Ubuntu Phone OS Unveiled
Today Canonical announced Ubuntu for phones. The new operating system is designed to provide easier access to apps and content than is provided by current mobile OSes. They do this by relying on swipe gestures from the edges of the phone's screen. "Every edge of the phone is used, letting you move faster between apps, settings and content. A short swipe from the left edge of the screen is all it takes to reveal your favourite apps. Page either left or right from the home screen to see the content you use most. A full left-to-right swipe reveals a screen showing all your open apps, while a swipe from the right brings you instantly to the last app you were using. ... A swipe from the right edge takes you back to the last app you were using; another swipe takes you back to the app you used before that. It’s natural to keep many apps open at once, which is why Ubuntu was designed for multi-tasking. ... Swiping up from the bottom edge of the phone reveals app controls." The Ubuntu phone OS is built to work well on low-powered devices. Canonical will be at CES next week working on raising interest from manufacturers. As far as software goes, they have this to say: "Web apps are first class citizens on Ubuntu, with APIs that provide deep integration into the interface. HTML5 apps written for other platforms can be adapted to Ubuntu with ease, and we’re targeting standard cross-platform web app development frameworks like PhoneGap to make Ubuntu ‘just work’ for apps that use them." (In the attached video, the phone OS discussion starts at about 6:37.)
Here's the keynote. Skip to about 6:35 sec for the new bits.
https://www.youtube.com/watch?v=cpWHJDLsqTU
Direct link https://www.youtube.com/watch?v=cpWHJDLsqTU&feature=player_detailpage#t=401s
First thoughts:
2014 is a long way away and a whole year is an eternity in mobile space.
It kind of looks like Unity in portrait mode but without the dock.
What does it bring new to developers that isn't there in Android? Firefox OS's USP is web apps with native bindings(same as WebOS').
It says it uses the Android kernel and drivers to be compatible with the hardware, so will OEM(s) shipping devices with this OSes fall foul of Google's anti-fork rules[1] for Android? Or does that apply only to the Android SDK/Dalvik VM?

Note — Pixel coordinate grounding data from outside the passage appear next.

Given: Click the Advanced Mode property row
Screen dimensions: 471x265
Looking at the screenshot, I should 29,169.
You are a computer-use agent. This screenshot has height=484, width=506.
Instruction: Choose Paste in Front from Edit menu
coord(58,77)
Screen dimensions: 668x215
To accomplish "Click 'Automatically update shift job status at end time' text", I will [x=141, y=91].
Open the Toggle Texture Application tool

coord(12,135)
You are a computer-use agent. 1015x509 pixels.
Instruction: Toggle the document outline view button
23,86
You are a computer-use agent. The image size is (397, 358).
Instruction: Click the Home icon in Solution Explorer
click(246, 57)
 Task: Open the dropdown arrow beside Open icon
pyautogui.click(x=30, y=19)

[1] http://news.cnet.com/8301-1035_3-57512418-94/alibaba-google-forced-acer-to-drop-our-new-mobile-os/
This space for rent.
I hate the way iOS has gradually made it harder and harder for me to interact with the app I have open rather than the OS. Dragging from screen edge, tapping with the wrong number of fingers... All sorts of things get eaten by the OS, so I end up doing something other than interacting with the app.
Now, in their own tragically quite imitable style, Canonical appear to have decided that the problem with the intrusion of the OS into the app's UI is that it does not go far enough.
My blog: http://www.seebs.net/log/ --- My iPhone/iPad app: http://www.seebs.net/seebsfrac/
This sounds very similar to the way the current (OS 2.1) on the RIM Playbook works, not a bad thing as it works well.
K Man
Windows 8 has been such a mind blowing success that we just have to get that swiping stuff into Ubuntu. Apparently.
Copying other people's ideas is not necessarily a bad thing. Claiming the ideas as your own, without crediting the sources is So, how about crediting the ideas to the right people?
But I'm seeing two benefits:
1) If Canonical can get traction with the OEMs, maybe there will be more diversity in the type of hardware available. Might open up the "mobile OS hacking" subculture even further, allowing people to come up with novel, mobile GNU/Linux distributions.
2) Allowing devs to write/ship mobile applications in something other than ObjC (iOS) and Java (Android). I don't think it's possible or viable today, for example, to write a full Python mobile application and ship it. Sure, there are some pet projects out there that will, with some effort, let you kindasorta run things like Perl or Python on Android, but anything other than ObjC/Java are second-class citizens, currently.
Perhaps having Ubuntu begin to carve out even a little space here might help open the market a bit to more interesting and useful approaches to mobile operating systems?
"Beware of bugs in the above code; I have only proved it correct, not tried it." -- Donald Knuth
> What do you think you are doing to Debian?
Bathing it, shaving it, dragging it out of the cellar, exposing it to sunlight and getting girls to play with it.
In the video, shuttleworth goes on about how ubuntu is this revolutionary way to have the same software on your phone and desktop. Umm, did he miss the memo about windows 8? I mean I know Windows 8 sucks and all, but ignoring the big gorilla in the room just makes him seem out of touch.
2013, year of the Linux deskt..... wait, what?